=== WORK REQUIRED ===
Copy the full passage below on apprenticeship funding and the levy, word for word.

=== TEXT SHOWN ===

Chancellor Rishi Sunak is expected to announce a £126m boost for traineeships in England in this week’s budget, which will include a new flexible apprenticeship that allows apprentices to work with numerous employers in one sector, and an increase in the cash incentive given to employers that take on an apprentice.

Lynette Ryals, pro-vice chancellor of Cranfield University, said the UK’s economic recovery depended on improving skills and productivity. “We are experiencing a lot of demand from employers for higher-level technical and business apprenticeships to upskill their workforce,” she said. “Making the levy more flexible so that it could be used in smaller chunks might help companies adapt to a post-Covid world by reskilling more people, more quickly.”

However, Jane Hickie, chief executive of the Association of Employment and Learning Providers (AELP), warned against reform, noting that, before the coronavirus pandemic, the levy was set for a massive overspend. “The demand for apprenticeships from employers was very evident and AELP agrees with ministers that there is no case for using the levy for other forms of training, which attract separate government funding anyway,” Hickie said.  

“As the economy recovers, the levy will come under pressure again and we are urging the government to address the rebalancing need and ensuring that there is apprenticeship funding available for non-levy paying SMEs.”

A Department for Education spokesperson said the levy was “an important part of our reforms to apprenticeships, which are vital for driving our economic recovery”. 

“We are also making it easier for levy payers to transfer unspent funds and making training more flexible to meet the needs of different sectors. In addition, we have already committed to improving the working of the levy and will be making improvements in response to employers' feedback,” they added.

=== DATA UNDER STUDY ===
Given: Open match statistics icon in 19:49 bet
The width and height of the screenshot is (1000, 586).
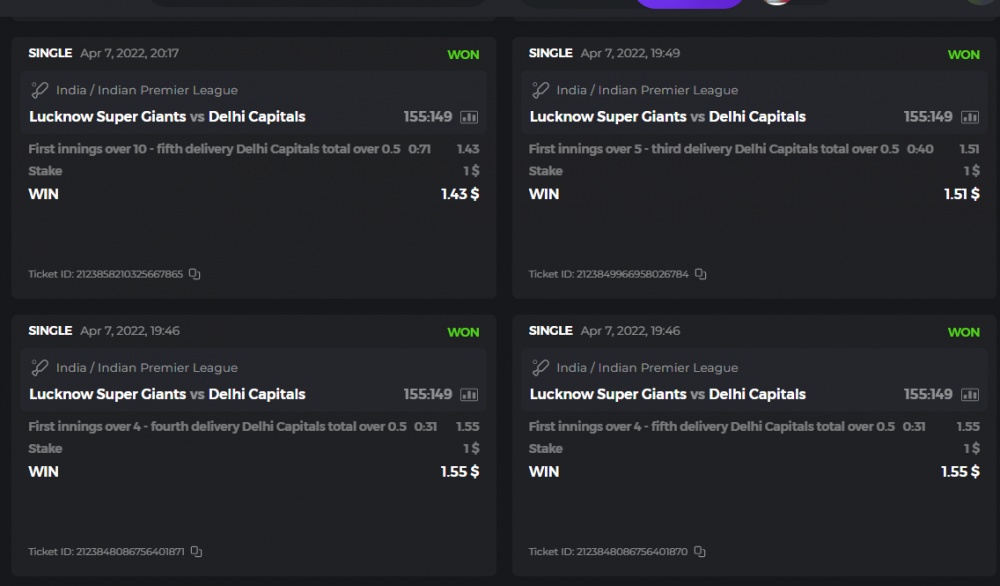Looking at the screenshot, I should point(969,117).
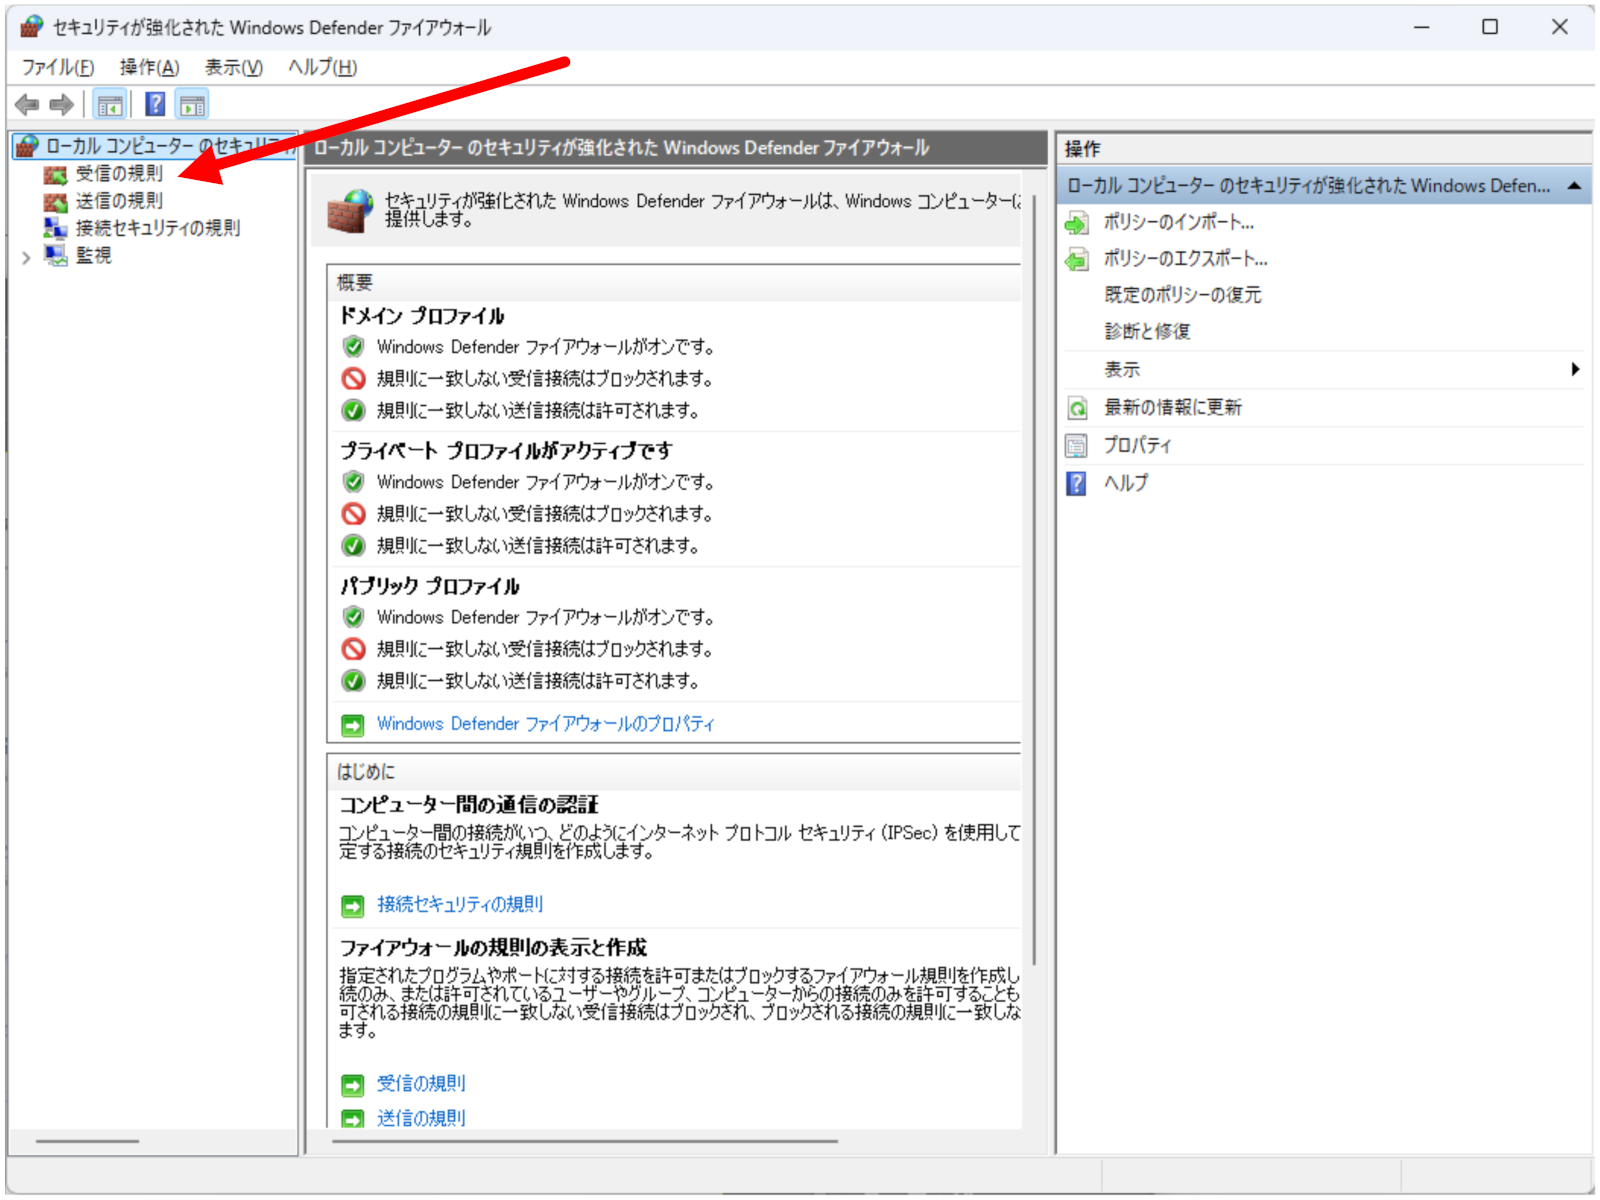Open Windows Defender ファイアウォールのプロパティ link
Screen dimensions: 1600x1200
point(545,724)
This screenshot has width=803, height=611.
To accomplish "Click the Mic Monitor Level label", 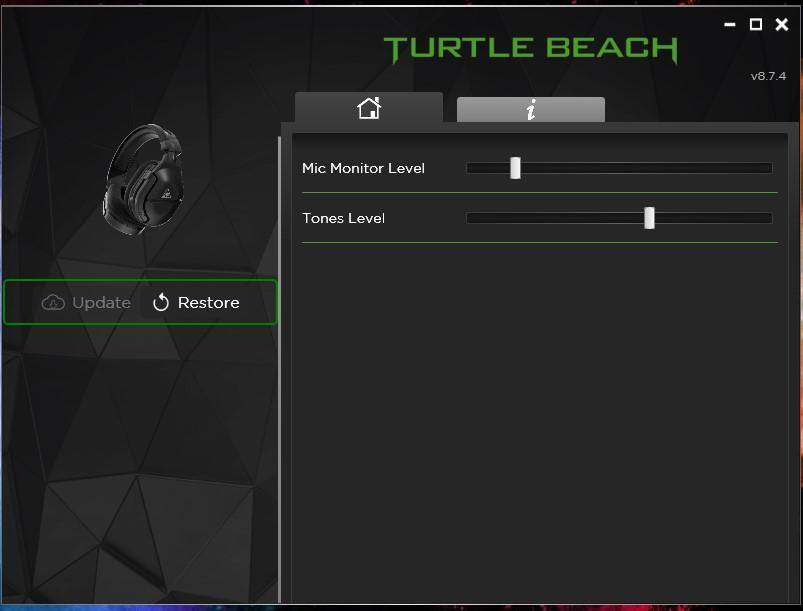I will click(x=363, y=168).
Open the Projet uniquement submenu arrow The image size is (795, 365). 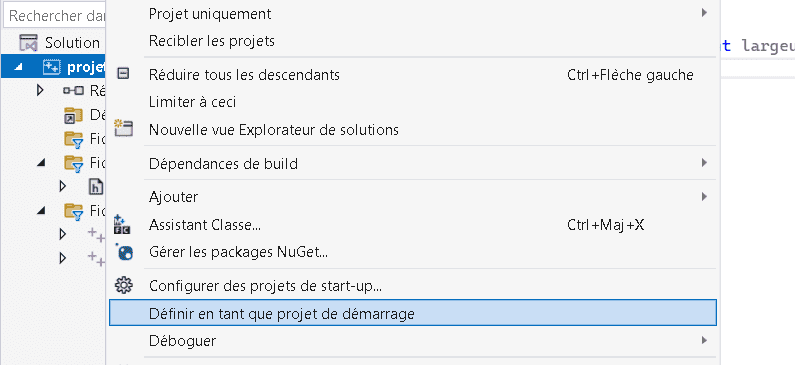[704, 13]
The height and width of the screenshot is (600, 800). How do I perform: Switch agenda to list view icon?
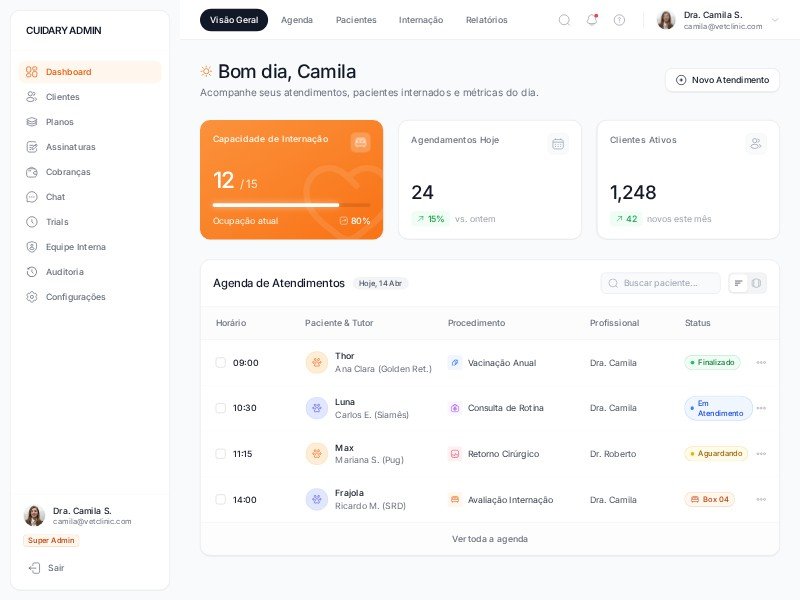pos(739,283)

=== SOLUTION FOR THIS TASK ===
Chancellor Rishi Sunak is expected to announce a £126m boost for traineeships in England in this week’s budget, which will include a new flexible apprenticeship that allows apprentices to work with numerous employers in one sector, and an increase in the cash incentive given to employers that take on an apprentice.

Lynette Ryals, pro-vice chancellor of Cranfield University, said the UK’s economic recovery depended on improving skills and productivity. “We are experiencing a lot of demand from employers for higher-level technical and business apprenticeships to upskill their workforce,” she said. “Making the levy more flexible so that it could be used in smaller chunks might help companies adapt to a post-Covid world by reskilling more people, more quickly.”

However, Jane Hickie, chief executive of the Association of Employment and Learning Providers (AELP), warned against reform, noting that, before the coronavirus pandemic, the levy was set for a massive overspend. “The demand for apprenticeships from employers was very evident and AELP agrees with ministers that there is no case for using the levy for other forms of training, which attract separate government funding anyway,” Hickie said.  

“As the economy recovers, the levy will come under pressure again and we are urging the government to address the rebalancing need and ensuring that there is apprenticeship funding available for non-levy paying SMEs.”

A Department for Education spokesperson said the levy was “an important part of our reforms to apprenticeships, which are vital for driving our economic recovery”. 

“We are also making it easier for levy payers to transfer unspent funds and making training more flexible to meet the needs of different sectors. In addition, we have already committed to improving the working of the levy and will be making improvements in response to employers' feedback,” they added.